Reasons Not to Use It in Practice
While implementation is possible, it would be an unintended use for online supermarkets. Of course, considerations like not overloading the system are necessary, but from a legal risk perspective, I’m keeping it as an experiment. On the other hand, since I feel that daily shopping takes time, I think it would be convenient if online supermarkets implemented an errand AI service, allowing users to request shopping from AI. If this were done in physical stores, it might rely on humans like spouses or children, or robots making similar judgments, so I believe online supermarkets have potential in terms of AI utilization.

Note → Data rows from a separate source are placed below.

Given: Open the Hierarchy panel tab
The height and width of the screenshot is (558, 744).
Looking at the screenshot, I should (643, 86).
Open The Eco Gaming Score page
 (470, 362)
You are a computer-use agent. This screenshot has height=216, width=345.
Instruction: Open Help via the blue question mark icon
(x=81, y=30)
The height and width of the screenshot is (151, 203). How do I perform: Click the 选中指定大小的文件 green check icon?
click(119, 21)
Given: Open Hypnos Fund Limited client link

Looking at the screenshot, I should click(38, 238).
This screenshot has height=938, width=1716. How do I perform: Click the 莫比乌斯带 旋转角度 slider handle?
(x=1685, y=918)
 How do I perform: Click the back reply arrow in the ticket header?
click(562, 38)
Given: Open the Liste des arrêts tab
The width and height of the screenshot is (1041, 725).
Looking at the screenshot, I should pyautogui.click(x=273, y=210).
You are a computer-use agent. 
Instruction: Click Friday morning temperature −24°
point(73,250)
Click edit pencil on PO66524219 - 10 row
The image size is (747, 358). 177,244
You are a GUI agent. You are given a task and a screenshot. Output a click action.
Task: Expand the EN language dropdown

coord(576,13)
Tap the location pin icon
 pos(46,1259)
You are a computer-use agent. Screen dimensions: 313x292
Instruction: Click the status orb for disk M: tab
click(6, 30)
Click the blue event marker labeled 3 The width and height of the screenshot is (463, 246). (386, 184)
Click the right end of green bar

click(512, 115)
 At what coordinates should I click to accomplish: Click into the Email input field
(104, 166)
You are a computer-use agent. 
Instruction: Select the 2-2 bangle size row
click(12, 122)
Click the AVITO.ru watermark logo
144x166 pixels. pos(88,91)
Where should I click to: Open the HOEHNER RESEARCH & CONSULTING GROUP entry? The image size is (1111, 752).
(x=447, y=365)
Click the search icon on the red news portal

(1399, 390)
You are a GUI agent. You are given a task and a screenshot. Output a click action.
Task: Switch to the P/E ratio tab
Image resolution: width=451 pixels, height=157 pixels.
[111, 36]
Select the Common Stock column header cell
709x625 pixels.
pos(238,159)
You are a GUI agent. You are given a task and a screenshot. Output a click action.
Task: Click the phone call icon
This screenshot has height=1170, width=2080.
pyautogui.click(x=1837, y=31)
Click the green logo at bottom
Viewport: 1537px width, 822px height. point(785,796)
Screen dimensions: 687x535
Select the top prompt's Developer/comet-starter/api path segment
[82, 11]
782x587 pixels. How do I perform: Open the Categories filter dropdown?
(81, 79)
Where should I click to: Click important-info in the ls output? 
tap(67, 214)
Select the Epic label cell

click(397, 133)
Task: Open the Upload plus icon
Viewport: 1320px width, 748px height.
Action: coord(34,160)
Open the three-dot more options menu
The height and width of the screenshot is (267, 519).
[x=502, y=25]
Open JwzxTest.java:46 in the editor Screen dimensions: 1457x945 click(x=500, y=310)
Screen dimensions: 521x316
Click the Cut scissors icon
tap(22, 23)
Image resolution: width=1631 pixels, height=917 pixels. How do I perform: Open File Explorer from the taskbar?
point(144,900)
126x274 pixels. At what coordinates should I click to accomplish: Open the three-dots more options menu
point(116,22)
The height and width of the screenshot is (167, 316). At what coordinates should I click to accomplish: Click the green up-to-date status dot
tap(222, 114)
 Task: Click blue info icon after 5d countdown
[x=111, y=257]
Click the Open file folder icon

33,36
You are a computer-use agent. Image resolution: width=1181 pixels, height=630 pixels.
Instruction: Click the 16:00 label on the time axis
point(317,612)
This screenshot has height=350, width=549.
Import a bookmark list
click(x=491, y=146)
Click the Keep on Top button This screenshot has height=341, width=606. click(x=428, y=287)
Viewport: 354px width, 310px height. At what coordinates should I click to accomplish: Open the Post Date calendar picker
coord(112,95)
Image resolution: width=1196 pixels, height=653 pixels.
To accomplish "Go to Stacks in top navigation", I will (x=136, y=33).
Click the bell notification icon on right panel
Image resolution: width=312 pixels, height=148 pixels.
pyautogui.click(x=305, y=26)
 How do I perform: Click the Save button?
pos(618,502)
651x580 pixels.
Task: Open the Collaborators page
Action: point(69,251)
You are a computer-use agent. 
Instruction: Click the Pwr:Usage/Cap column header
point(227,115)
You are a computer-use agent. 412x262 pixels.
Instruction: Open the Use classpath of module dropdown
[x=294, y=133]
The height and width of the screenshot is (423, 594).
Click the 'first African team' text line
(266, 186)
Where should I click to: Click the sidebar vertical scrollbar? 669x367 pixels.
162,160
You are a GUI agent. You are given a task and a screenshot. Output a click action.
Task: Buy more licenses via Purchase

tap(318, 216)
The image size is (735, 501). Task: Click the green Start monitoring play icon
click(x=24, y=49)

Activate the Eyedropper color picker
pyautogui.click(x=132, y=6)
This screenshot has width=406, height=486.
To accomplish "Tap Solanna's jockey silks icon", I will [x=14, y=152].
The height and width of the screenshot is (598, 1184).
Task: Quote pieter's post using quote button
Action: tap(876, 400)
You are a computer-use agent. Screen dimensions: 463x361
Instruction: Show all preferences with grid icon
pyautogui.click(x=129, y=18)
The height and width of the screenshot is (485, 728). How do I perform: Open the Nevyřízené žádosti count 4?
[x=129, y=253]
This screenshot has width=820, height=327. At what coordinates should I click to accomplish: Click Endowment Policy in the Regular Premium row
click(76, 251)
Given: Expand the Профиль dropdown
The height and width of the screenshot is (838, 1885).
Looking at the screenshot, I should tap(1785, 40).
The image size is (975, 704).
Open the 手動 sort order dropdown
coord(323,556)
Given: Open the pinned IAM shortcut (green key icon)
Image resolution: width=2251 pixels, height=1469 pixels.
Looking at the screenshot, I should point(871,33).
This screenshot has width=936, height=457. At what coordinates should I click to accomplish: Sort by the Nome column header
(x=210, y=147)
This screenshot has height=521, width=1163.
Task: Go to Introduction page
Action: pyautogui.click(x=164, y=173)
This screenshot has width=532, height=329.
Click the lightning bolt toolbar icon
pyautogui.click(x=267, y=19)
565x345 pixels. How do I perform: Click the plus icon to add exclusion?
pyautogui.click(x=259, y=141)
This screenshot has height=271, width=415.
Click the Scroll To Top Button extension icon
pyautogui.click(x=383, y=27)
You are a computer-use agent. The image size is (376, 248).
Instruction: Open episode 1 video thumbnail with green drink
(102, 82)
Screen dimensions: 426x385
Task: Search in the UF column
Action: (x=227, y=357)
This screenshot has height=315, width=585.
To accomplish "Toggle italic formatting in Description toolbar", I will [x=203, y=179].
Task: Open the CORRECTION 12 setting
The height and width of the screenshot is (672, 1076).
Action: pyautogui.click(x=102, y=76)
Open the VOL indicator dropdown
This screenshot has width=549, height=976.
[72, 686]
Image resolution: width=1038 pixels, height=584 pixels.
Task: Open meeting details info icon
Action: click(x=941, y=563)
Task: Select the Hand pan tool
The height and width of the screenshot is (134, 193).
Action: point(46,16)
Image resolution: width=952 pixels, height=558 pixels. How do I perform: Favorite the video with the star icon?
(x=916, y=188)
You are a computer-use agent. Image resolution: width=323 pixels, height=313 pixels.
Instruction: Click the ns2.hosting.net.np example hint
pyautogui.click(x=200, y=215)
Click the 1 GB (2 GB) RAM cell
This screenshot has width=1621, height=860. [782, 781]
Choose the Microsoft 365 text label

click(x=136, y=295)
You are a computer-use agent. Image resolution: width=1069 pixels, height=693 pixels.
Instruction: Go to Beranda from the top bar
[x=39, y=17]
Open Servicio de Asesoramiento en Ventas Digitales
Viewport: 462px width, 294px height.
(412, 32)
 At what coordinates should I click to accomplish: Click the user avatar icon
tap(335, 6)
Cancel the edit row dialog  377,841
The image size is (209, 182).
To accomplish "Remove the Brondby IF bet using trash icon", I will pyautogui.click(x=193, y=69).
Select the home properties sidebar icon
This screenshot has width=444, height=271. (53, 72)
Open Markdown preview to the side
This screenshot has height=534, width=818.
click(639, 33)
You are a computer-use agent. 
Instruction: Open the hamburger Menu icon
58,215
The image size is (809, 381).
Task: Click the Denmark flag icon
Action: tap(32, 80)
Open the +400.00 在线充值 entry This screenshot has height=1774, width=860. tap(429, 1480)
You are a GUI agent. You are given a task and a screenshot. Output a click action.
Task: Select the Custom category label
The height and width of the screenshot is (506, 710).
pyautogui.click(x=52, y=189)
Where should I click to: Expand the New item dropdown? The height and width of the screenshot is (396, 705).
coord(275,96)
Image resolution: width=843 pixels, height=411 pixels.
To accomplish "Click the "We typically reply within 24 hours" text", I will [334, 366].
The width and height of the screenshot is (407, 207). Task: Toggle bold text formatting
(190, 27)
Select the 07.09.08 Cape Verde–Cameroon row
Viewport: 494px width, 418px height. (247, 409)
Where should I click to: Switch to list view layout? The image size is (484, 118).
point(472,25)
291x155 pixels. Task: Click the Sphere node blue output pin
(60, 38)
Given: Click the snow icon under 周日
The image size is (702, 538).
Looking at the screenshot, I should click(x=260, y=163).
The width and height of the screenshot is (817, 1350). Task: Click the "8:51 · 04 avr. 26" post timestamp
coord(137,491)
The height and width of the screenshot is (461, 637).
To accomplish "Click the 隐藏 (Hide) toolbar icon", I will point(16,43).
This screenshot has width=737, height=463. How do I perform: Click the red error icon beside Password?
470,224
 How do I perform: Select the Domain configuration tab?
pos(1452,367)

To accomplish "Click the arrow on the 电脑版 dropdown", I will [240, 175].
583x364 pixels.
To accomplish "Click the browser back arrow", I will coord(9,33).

If such a service were available for a monthly fee of 500 yen, I’d want to use it continuously to make online supermarket shopping easier (though physical stores might have different demands).
Summary
By combining Generative AI with programming, you can replace human judgment and inference, evolving program behavior into something more complex and dynamic. As a result, we’ve seen that it’s possible to enable shopping at online supermarkets. Similarly, in gubernatorial elections, voter opinions can be visualized using Generative AI, making program behavior more complex and accessible, enriching people’s lives, daily routines, and leisure. I hope that shopping AI gets implemented by retailers as a service, and through this, I’ve shared some ideas on automation using Generative AI’s capabilities.